XML from absolutely nothing¶
XML elements¶
The basic unit of an XML document is an XML element.
A standard XML element consists of:
a start tag – e.g.
<my-element>
;optional content – e.g.
Some data
;an end tag – e.g.
</my-element>
.
<my-element>Some data</my-element>
If an element has no content, it can be abbreviated into an empty element tag:
<my-element />
To repeat then, there are three types of tag:
a start tag – e.g.
<a-name>
;an end tag – e.g.
</a-name>
;an empty element tag – e.g
<a-name />
.
A tag always starts with <
and ends with >
.
A start tag and an empty element tag must start with an element name. This is a case-sensitive string starting with a letter or underscore, followed by any combination of letters, digits, hyphens, underscores, and periods.

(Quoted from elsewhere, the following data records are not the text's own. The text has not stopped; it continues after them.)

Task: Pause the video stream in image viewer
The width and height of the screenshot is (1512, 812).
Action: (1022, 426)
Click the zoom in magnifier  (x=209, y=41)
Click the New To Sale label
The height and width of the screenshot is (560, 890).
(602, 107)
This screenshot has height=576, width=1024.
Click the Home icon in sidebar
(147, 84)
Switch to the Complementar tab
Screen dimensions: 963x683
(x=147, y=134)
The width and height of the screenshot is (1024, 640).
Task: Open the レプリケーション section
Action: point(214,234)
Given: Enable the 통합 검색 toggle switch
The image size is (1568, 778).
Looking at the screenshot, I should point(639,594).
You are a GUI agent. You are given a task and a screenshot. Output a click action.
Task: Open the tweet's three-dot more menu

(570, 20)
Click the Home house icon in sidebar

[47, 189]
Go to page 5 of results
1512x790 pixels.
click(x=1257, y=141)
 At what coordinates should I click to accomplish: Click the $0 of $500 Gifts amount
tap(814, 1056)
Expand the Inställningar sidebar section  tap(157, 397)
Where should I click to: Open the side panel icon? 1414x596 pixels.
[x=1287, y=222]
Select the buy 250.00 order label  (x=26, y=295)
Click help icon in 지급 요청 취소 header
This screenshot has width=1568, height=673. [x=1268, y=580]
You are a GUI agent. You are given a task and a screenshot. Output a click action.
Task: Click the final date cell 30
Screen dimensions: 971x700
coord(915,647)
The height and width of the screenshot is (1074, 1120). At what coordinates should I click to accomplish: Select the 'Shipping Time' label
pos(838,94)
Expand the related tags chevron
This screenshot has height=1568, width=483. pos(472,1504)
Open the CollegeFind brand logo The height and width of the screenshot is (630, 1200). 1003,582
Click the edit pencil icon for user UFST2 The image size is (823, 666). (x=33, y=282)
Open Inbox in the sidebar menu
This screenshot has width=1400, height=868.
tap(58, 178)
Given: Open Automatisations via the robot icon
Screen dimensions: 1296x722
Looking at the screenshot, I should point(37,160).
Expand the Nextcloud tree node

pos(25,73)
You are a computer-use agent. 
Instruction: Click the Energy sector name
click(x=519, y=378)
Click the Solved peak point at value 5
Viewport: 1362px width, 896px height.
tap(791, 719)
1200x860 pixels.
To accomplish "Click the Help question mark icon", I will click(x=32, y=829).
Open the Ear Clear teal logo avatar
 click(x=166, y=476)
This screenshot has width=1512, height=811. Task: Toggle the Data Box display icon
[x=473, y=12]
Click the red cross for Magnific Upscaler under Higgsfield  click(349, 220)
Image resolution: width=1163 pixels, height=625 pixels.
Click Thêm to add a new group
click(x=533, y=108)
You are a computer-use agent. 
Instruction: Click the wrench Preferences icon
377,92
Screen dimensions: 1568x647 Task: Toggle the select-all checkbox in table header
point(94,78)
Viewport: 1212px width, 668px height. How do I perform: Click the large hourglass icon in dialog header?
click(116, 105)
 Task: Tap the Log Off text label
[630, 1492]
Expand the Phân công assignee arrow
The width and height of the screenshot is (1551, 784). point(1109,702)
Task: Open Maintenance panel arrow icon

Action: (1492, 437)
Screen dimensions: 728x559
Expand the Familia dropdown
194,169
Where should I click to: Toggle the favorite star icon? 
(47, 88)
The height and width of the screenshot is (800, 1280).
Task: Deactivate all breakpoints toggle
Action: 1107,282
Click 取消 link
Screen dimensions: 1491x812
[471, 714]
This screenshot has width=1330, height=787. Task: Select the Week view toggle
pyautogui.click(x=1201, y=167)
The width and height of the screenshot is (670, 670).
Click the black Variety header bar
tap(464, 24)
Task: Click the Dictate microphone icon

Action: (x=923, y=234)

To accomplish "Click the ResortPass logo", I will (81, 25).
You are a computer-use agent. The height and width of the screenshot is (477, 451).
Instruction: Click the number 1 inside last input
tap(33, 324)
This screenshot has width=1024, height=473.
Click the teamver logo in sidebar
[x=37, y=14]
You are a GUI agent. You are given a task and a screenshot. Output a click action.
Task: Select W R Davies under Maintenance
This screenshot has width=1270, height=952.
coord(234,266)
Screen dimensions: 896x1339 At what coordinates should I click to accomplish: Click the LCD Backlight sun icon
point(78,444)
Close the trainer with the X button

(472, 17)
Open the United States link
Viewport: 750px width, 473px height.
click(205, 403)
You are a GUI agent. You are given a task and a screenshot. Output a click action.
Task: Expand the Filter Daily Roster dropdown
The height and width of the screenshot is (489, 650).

A start tag and an empty element tag can have attributes. These are name, value pairs:
<a-name an-attribute="my value" another-attribute="3">Some text</a-name>
<a-name an-attribute="my value" another-attribute="3" />
The content of an element consists of zero or more items, where an item can be:
Text
An element
Elements contained in other elements are child elements, e.g:
<a-parent>
<a-child>with text content</a-child>
<another-child>with more text</another-child>
</a-parent>
You can mix text items and element items in element content, like this:
<a-parent>
Some text
<a-child>with text content</a-child>
More text
<another-child>with more text</another-child>
Text continues
</a-parent>
but it is more common to have element content that is either one or more element items, or one single text item.
XML documents¶
There is a single element at the root of a valid XML document. This is the root element.
some_example.xml
<a-root-element my-type="example">
<at-second-level>
<first-thing>Some text</first-thing>
<second-thing>More text</second-thing>
</at-second-level>
</a-root-element>
To take another example, this would be a valid XML document, because it has a single element at the root level:
<my-element>
Some text
</my-element>
But this would not, because it has two elements at the root level:
<my-element>
Some text
</my-element>
<another-element>
More text
</another-element>
The XML document may start with a special construction called the XML prolog of this form:
<?xml version="1.0"?>
Default XML encoding is UTF-8, but you can specify another encoding in the XML prolog:
<?xml version="1.0" encoding="UTF-16"?>
Reading XML¶
For example, in Python:
>>> import xml.etree.ElementTree as ET
>>> tree = ET.parse('some_example.xml')
>>> root = tree.getroot()
>>> print(root.tag)
a-root-element
>>> print(root.attrib)
{'my-type': 'example'}
>>> children = root.getchildren()
>>> print(len(children))
1
>>> only_child = children[0]
>>> for child in only_child.getchildren():
... print(child.tag, child.text)
...
first-thing Some text
second-thing More text